## Listed records
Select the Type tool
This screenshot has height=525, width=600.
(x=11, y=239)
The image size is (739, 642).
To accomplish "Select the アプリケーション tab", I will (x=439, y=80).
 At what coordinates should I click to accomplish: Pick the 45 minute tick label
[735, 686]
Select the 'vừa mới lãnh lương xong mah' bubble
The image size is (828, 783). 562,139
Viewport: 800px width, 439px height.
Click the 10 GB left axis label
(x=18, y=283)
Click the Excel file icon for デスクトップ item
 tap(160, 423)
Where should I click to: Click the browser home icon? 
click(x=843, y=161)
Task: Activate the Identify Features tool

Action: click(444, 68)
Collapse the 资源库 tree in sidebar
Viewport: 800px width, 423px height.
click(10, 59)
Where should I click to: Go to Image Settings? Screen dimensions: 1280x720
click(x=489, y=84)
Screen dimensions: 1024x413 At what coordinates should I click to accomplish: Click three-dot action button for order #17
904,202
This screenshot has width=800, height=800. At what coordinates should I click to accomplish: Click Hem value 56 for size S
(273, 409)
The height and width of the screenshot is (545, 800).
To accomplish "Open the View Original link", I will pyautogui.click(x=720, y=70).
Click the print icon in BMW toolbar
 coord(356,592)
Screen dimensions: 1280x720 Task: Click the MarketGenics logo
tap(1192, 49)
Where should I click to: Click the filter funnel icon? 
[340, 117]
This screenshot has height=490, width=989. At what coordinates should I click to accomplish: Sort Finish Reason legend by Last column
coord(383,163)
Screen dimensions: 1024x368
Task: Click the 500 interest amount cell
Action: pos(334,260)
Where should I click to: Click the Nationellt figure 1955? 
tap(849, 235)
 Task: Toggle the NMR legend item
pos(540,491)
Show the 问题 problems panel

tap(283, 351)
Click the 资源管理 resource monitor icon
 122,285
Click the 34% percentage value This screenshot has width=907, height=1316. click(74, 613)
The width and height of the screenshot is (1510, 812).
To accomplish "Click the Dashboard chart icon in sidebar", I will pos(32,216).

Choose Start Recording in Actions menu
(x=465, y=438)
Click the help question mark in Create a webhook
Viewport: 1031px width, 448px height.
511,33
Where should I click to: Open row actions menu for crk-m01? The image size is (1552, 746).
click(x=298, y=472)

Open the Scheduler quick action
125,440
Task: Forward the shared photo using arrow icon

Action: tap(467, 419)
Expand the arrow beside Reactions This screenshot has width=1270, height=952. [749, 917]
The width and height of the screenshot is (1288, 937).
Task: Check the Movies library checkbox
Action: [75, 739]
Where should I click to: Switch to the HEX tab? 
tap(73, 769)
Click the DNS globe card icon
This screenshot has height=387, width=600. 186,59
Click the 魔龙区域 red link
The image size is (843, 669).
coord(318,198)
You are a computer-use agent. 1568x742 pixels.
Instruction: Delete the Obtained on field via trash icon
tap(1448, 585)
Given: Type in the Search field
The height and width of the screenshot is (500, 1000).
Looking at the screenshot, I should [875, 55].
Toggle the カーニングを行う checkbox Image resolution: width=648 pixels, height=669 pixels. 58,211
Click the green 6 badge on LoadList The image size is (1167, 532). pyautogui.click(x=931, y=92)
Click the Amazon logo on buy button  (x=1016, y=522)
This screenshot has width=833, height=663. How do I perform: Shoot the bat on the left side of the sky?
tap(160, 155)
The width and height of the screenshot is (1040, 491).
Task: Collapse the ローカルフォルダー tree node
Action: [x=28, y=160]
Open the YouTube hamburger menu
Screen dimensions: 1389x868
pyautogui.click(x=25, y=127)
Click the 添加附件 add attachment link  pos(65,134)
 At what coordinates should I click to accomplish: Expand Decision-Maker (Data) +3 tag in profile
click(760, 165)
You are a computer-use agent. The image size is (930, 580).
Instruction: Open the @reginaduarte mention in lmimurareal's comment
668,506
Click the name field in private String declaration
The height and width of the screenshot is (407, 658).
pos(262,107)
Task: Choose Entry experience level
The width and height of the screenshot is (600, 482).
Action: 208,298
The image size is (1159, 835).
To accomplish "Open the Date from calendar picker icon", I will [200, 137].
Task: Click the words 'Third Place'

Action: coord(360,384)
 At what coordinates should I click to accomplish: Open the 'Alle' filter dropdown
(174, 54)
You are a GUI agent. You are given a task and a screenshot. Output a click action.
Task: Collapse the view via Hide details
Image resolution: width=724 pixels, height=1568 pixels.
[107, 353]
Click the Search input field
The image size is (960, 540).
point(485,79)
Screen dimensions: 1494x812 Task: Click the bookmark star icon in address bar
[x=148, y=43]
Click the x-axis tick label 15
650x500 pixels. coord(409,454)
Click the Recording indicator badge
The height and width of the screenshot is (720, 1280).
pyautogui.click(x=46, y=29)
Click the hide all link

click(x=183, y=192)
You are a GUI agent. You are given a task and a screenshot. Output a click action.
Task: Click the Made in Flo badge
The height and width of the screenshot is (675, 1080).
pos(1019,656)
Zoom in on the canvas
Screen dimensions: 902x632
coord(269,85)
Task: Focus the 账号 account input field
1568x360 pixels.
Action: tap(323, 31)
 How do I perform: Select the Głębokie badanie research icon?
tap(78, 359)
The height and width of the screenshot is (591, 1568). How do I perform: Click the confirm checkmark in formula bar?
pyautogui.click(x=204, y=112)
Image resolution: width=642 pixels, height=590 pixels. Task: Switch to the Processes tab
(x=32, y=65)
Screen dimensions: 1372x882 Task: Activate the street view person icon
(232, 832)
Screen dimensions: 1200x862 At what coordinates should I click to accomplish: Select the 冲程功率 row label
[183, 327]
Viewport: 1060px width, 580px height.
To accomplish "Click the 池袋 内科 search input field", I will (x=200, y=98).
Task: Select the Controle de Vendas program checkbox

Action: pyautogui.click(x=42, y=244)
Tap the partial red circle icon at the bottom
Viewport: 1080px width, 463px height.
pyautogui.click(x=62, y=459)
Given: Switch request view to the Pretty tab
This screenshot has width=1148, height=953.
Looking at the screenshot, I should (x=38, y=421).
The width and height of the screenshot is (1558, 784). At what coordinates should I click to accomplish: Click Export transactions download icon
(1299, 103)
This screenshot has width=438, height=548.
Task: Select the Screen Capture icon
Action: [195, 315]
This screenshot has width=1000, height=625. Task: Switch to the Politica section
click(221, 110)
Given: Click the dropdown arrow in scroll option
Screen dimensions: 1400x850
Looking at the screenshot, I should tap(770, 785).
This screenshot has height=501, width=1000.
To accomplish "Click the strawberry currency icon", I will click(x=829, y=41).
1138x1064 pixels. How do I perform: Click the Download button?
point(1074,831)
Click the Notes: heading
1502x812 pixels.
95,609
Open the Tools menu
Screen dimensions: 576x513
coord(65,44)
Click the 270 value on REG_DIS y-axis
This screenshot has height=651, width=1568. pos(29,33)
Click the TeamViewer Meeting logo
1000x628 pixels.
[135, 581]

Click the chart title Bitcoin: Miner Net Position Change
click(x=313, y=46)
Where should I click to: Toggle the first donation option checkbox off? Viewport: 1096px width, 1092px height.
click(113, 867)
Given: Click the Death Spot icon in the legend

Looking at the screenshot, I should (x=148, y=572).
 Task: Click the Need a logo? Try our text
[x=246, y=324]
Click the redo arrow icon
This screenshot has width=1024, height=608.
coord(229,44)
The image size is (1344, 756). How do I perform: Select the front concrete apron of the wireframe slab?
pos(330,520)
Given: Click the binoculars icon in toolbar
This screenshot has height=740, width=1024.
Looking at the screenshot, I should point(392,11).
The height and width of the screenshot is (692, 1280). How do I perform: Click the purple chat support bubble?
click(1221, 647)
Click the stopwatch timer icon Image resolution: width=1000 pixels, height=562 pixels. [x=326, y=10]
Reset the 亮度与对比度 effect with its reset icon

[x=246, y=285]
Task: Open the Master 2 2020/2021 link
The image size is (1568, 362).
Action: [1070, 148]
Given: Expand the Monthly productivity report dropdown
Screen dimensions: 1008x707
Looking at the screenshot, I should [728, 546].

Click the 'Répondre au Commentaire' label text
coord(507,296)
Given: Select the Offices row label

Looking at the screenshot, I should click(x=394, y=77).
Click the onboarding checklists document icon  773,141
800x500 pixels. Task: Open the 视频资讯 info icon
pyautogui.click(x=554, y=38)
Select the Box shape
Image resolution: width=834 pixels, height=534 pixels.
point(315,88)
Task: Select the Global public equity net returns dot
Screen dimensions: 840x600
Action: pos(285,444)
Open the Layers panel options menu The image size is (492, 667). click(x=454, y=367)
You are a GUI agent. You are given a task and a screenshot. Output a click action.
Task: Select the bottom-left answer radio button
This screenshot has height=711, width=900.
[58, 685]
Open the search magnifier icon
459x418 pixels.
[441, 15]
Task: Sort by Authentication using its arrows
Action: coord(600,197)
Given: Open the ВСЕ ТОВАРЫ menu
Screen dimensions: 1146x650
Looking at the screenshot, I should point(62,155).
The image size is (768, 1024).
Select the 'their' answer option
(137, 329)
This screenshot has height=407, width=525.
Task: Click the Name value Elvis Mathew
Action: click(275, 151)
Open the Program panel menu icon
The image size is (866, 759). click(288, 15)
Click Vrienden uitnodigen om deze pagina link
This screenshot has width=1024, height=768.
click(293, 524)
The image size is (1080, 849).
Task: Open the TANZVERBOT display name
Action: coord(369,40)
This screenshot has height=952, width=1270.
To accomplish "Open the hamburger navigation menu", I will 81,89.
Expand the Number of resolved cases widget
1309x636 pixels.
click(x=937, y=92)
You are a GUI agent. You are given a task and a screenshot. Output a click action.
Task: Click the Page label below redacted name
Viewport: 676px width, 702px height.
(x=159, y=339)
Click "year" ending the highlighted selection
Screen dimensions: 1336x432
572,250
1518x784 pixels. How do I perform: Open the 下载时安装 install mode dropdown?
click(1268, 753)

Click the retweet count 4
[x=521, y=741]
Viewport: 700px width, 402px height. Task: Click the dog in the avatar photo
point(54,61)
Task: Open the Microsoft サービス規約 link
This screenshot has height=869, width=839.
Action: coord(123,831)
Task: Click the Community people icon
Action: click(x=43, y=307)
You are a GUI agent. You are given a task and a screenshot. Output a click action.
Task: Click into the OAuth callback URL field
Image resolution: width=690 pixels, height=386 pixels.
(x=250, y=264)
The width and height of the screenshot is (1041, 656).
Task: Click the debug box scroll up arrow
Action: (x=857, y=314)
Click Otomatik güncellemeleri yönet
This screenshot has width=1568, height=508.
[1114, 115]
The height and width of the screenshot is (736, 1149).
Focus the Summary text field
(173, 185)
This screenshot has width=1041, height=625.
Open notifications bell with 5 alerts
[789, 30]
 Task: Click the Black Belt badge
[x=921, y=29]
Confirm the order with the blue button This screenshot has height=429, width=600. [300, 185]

## Directions for this task
Only the lines from the one containing "Task: Click the words 'Third Place'" through the one containing "Task: Focus the 账号 account input field" are to be retyped, both boundary lines included, with no other material.

## Output
Task: Click the words 'Third Place'

Action: coord(360,384)
 At what coordinates should I click to accomplish: Open the 'Alle' filter dropdown
(174, 54)
You are a GUI agent. You are given a task and a screenshot. Output a click action.
Task: Collapse the view via Hide details
Image resolution: width=724 pixels, height=1568 pixels.
[107, 353]
Click the Search input field
The image size is (960, 540).
point(485,79)
Screen dimensions: 1494x812 Task: Click the bookmark star icon in address bar
[x=148, y=43]
Click the x-axis tick label 15
650x500 pixels. coord(409,454)
Click the Recording indicator badge
The height and width of the screenshot is (720, 1280).
pyautogui.click(x=46, y=29)
Click the hide all link

click(x=183, y=192)
You are a GUI agent. You are given a task and a screenshot. Output a click action.
Task: Click the Made in Flo badge
The height and width of the screenshot is (675, 1080).
pos(1019,656)
Zoom in on the canvas
Screen dimensions: 902x632
coord(269,85)
Task: Focus the 账号 account input field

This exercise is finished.